Requirement: Extract every line of the records that contains the string "screenshot", matching case exactly.

Input material:
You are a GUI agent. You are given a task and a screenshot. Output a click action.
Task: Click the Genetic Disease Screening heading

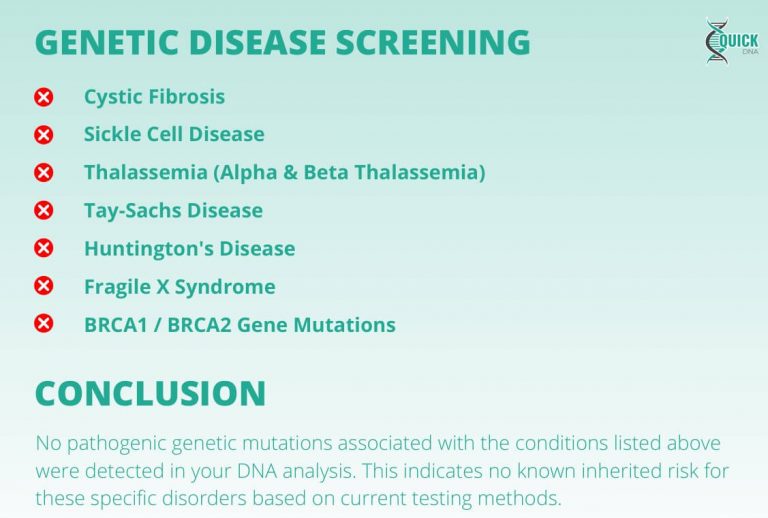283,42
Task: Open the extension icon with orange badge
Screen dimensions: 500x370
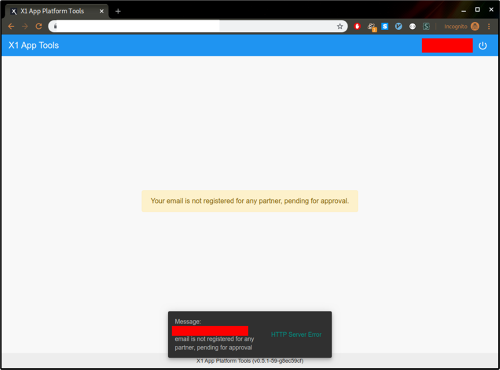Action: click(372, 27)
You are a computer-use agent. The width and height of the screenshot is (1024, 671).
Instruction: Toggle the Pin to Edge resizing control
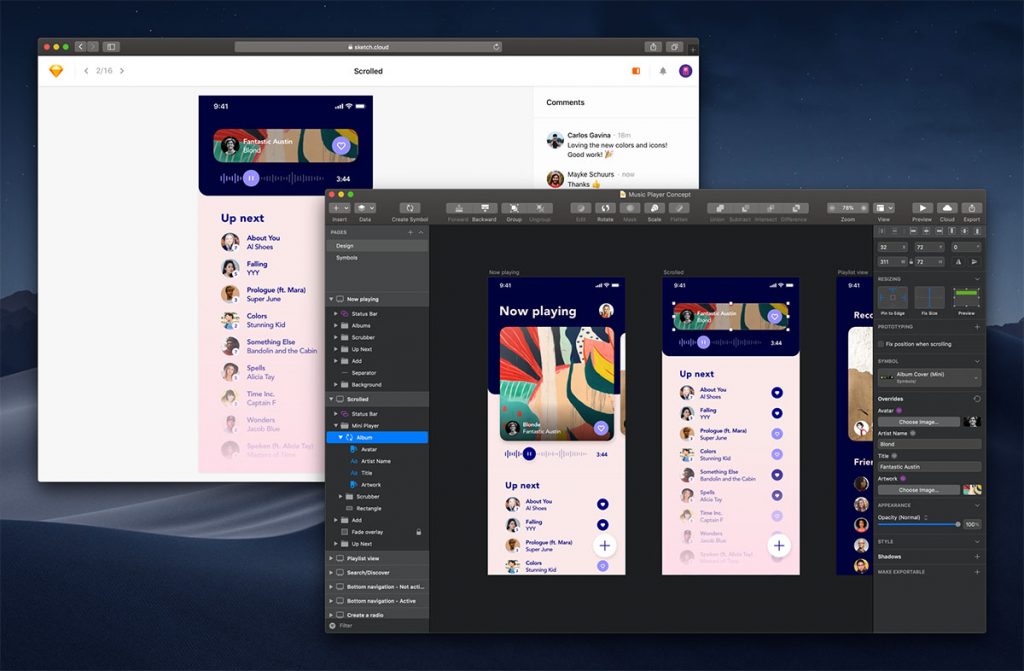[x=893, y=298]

...

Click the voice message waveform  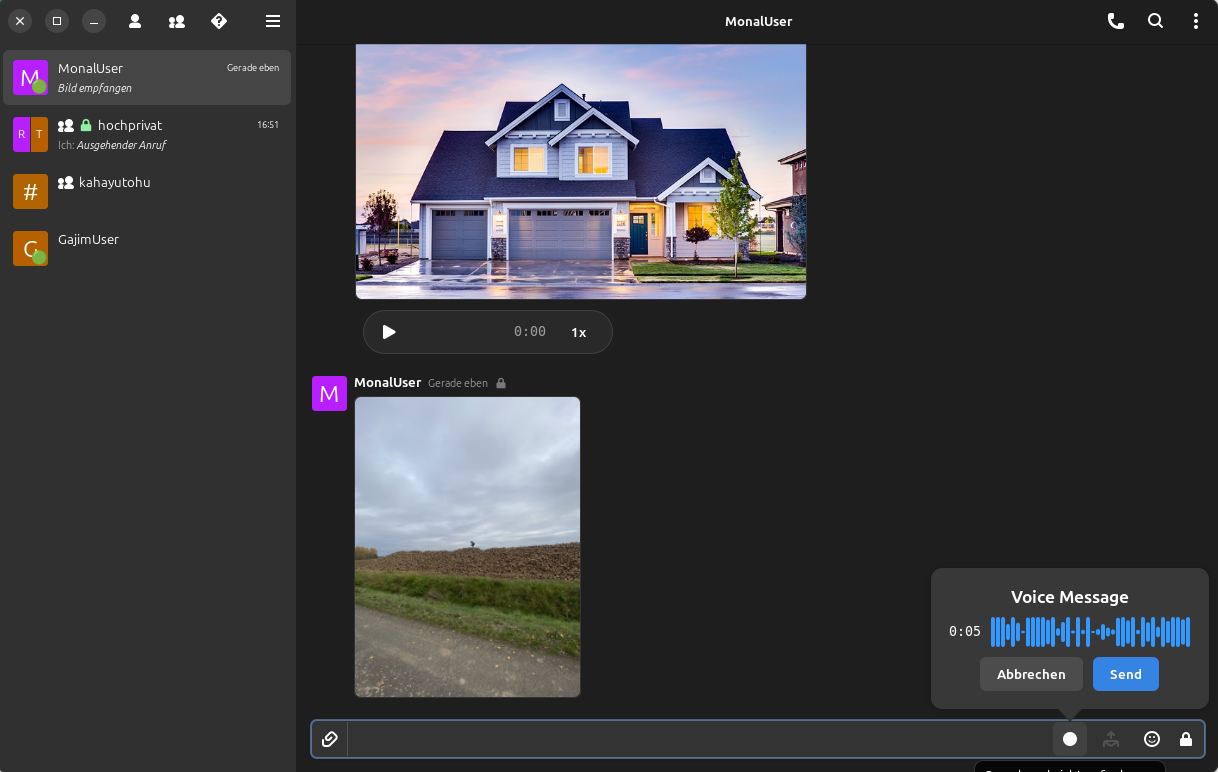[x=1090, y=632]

The solution:
You are a GUI agent. You are given a task and a screenshot. Output a click action.
You are a computer-use agent. The width and height of the screenshot is (1024, 671).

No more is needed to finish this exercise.